The large (12' x 5') triadic work has four inner focal points: the Tower of Babel (on the left); the Nativity Stable (center, bottom); the Heavenly City (center, top); the Temple-Cathedral Spires (on the right). Within the structure, there is a circular movement, first of descent (on the upper left), then a plane of pilgrimage moving from left to right, and, finally, a concluding ascent (on the right). The work is peopled with two-hundred clay-molded figures–each with a unique facial expression--sometimes standing alone, but more frequently in groups, interacting with each other. Their faces range from anger and despair, to surprise, hope, and gratitude.
The departure from Paradise is on the upper left. Discord characterizes the crowd around the Tower of Babel. At the foot of the tower, three kings fight; at the stable, three kings kneel in homage to Christ. Abraham entertains three guests, but the prepared meal lies uneaten. The meal is completed at the Wedding Feast of Cana. Abraham looks skyward and receives the promise of salvation.
The Savior’s coming is portrayed in the scenes of the Annunciation, the Visitation, the Nativity (the center of the work), the presentation in the Temple, the flight into Egypt, the finding in the Temple. Many scenes contain birds. As a child, Jesus makes clay birds who later take flight. The scenes from his public life include the miracle of the multiplication of the loaves and fishes, his concern for the lost sheep, the wedding feast of Cana, the Samaritan woman at the well. From the crib of the Nativity, there is a trajectory to the cross on Calvary. Grace prevails, and redeemed humanity advances on its pilgrimage to the multi-spired Heavenly City (which includes the dome of the University of Dayton’s Immaculate Conception Chapel and its flanking arches). Redemption is the victory over sin and evil, and also the restoration of humanity in its ascent to its final destiny in God.
The artist commissioned by the Marian Library/IMRI to execute the work, Kevin Hanna of Norwalk, Connecticut, worked in close consultation with Fr.
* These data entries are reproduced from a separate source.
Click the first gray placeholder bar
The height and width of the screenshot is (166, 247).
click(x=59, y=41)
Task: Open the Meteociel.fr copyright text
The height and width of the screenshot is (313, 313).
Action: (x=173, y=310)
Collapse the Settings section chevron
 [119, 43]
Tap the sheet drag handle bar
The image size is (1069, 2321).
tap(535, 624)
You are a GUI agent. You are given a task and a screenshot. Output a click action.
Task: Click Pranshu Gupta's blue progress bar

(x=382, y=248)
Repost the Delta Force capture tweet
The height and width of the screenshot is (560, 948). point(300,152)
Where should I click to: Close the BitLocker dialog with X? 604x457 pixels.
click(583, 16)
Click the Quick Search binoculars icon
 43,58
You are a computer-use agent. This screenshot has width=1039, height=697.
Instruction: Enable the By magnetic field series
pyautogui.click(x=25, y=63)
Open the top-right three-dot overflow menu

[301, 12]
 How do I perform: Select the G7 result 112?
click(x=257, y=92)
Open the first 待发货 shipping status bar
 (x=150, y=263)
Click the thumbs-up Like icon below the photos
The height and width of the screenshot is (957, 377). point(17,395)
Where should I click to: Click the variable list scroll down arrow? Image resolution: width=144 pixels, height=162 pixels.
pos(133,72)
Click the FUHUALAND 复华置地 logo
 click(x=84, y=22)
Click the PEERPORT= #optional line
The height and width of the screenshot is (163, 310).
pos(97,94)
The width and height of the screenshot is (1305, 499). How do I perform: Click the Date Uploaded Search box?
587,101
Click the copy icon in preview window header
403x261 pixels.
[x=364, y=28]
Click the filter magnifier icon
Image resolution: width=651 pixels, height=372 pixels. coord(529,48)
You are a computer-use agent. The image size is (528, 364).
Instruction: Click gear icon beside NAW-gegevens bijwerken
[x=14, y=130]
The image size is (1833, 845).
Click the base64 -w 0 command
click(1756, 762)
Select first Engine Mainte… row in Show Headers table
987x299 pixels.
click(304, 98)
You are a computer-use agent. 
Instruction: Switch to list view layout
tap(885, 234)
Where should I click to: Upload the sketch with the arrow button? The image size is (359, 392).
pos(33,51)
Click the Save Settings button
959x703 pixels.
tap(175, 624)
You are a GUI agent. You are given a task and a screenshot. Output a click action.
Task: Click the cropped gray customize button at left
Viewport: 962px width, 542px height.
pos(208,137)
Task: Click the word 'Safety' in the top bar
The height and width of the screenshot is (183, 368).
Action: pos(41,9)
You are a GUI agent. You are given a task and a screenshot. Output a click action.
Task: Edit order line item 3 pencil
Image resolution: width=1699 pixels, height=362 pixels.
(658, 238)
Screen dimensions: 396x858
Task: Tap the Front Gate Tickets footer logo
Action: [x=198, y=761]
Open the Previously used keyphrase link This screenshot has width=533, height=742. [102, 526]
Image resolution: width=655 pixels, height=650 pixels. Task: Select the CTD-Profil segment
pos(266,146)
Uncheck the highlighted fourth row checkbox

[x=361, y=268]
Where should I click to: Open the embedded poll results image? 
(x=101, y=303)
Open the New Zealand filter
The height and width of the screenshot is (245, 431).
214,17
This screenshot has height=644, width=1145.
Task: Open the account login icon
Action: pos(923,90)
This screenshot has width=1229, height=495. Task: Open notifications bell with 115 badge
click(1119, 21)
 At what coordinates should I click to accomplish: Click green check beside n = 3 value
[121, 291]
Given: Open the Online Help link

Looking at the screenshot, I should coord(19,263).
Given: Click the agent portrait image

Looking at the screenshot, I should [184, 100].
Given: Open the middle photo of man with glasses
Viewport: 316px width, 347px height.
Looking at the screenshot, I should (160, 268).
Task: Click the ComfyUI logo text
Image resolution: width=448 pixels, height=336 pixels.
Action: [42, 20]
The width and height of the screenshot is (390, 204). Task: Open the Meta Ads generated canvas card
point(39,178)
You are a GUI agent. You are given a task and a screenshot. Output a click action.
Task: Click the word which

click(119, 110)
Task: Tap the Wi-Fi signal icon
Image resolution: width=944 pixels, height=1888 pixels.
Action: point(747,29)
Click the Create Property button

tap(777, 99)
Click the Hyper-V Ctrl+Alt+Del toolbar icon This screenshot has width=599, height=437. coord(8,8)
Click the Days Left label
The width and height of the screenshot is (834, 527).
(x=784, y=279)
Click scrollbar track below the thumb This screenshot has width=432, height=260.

Johann Roten, S.M.. Mr Hanna, Fr. Roten commented, is an "artist with great religious sensitivity and with the ability to translate religious insights into visual expression." This work, Fr. Roten continued, "is a remarkable summary of the most important aspects of the Christian story. We wanted to create something that would serve as a memorial for the University of Dayton’s Sesquicentennial Celebration, its 150 years as a Catholic university, as well as a testimony to the religious tradition it represents." He concluded with the hope that this attractive and engaging sculpture will show that "beauty and religion are closely related." This sculpture was made possible through the contributions of Mary. E. Keller, Joseph Quatman, and Karl and Agnes Roten. It will be on permanent display in the first-floor lobby of the Roesch Library of the University of Dayton.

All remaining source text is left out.